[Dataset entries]
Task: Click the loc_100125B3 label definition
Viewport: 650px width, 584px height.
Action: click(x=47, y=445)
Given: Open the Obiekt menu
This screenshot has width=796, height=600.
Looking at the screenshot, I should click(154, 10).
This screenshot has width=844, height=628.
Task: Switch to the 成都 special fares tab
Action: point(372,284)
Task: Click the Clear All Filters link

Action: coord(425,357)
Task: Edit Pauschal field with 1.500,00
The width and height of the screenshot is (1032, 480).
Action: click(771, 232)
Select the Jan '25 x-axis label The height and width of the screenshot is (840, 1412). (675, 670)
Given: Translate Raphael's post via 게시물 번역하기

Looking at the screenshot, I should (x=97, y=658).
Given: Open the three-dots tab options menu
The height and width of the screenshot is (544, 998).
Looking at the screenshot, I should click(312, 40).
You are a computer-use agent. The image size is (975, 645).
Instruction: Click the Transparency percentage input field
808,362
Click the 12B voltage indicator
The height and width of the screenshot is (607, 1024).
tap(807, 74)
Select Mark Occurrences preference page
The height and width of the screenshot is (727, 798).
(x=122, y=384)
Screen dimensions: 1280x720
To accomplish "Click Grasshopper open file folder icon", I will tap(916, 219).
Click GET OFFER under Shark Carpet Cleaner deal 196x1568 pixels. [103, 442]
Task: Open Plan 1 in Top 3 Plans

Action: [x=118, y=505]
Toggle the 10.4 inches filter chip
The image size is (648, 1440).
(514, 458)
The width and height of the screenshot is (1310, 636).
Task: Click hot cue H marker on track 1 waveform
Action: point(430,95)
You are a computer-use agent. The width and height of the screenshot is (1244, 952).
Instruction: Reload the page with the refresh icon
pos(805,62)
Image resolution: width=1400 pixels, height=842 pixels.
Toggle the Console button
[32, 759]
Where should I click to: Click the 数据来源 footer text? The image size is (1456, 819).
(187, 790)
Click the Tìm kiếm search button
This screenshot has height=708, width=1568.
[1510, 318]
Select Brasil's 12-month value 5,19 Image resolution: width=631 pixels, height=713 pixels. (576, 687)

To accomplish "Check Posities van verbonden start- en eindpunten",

Goal of the exercise.
State in a single number how many lines in the data include the word "label".

Exercise output.
2